Y si el zapato se cayera del otro pie
¿quién lo oiría? ¿Si la puerta
se abriera a la pura oscuridad
y no fuera un sueño? ¿Si tu vida
acabara de la forma en que acaba un libro
con media página en blanco y los supervivientes
adentrándose en África o la locura?
¿Y si mi vida acabara al acabar la primavera
de 1964 mientras camino a solas
bajando la carretera de la montaña?
Canto para mí una vieja canción. Estudio
la forma en que la nieve resiste, gris
y empapada, bajo la sombra de los abetos.
Me pregunto si la bicicleta estará a salvo escondida
solo un poco más allá del camino. Hacia arriba
la carretera, negra y sinuosa, se pierde
de vista, allí donde se encuentra el valle en el que
viví la mitad de mi vida, fantasmal
y tranquilo. Doy gracias con un suspiro,
y después siento un extraño dolor surgirme
de la parte de atrás de la cabeza,
y se me oscurecen los ojos. Me doblo hacia delante
y apoyo las palmas sobre algo áspero,
el negro asfalto o un campo de rastrojos,
y el movimiento es el del penitente
justo antes de que se levante del todo
con el conocimiento de su enormidad.
Durante ese momento que sobrevivirá
la quema de todas las pequeñas bolsas
de grasa y aceite que son el alma,
yo soy el alma que alcanza hasta
la última falange de mis dedos
y más allá, brillando como diez cirios
en la cripta de la noche para cualquiera
que pueda ver, incluso aunque sean
las 12:40 de la mañana y yo
haya pasado de la oscuridad a un sol
tan feroz que el sudor me chorrea
por los ojos.

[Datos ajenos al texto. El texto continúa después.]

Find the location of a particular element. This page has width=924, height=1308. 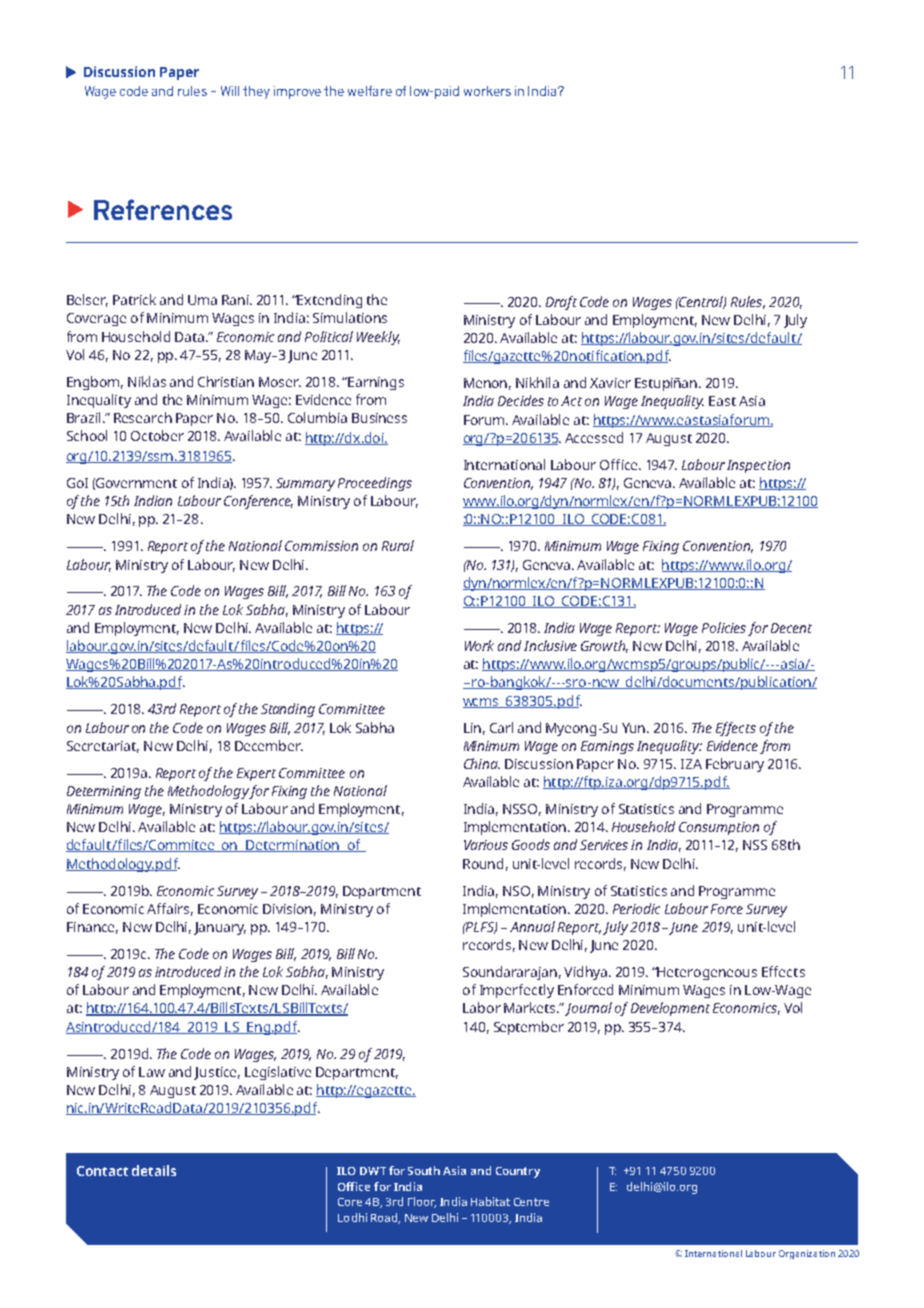

welfare is located at coordinates (370, 91).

No me levanto.
Un viento o un animal perdido o un grupo
de niños me arrastra hasta un lado
de la carretera y me da la vuelta
para que mis ojos abiertos se inunden de cielo.
Mis ropas se escabullen carretera
abajo sin mí, inflándose
en múltiples formas, enloquecidas
con la liberación. Mis monedas, anillos,
las llaves de la casa se hicieron añicos
como un trozo de hielo y cayeron entre
las espinas y hierbas de la montaña, como puntos
brillantes que te hacen pensar que hay magia
en todo lo que ves. No, no puede
ser, te dices, pues alguien te está hablando
con calma con una voz que reconoces.
Alguien con vida y confiado ha escrito
cada una de estas palabras exactamente
como las quería en la página.
Has vivido a lo largo de años
de rechazo, de libelo público, de muerte
cayendo como nieve en cualquier cabeza
que eligiera. No eres un niño.
Conoces la verdad. Estoy
aquí, como siempre estuve, leal
a una necesidad de hablar incluso cuando todo
lo que oyes es una leve corriente de aire
que te cosquillea en la oreja. Tal vez.
¿Pero y si ese montón seco
de hojas y tierra no fuera tierra
y hojas sino las gastadas obleas
de un deseo de ser humano? Detén el coche,
apaga el motor, y quédate
en el silencio que envuelve tu vida. Observa
cómo la hierba refleja el fuego, cómo
un viento remonta la colina
con paso seguro hacia ti hasta que te entra
en los oídos como una respiración que va
y viene, liberada de sus ataduras
a la sangre o el habla y que nada desmiente.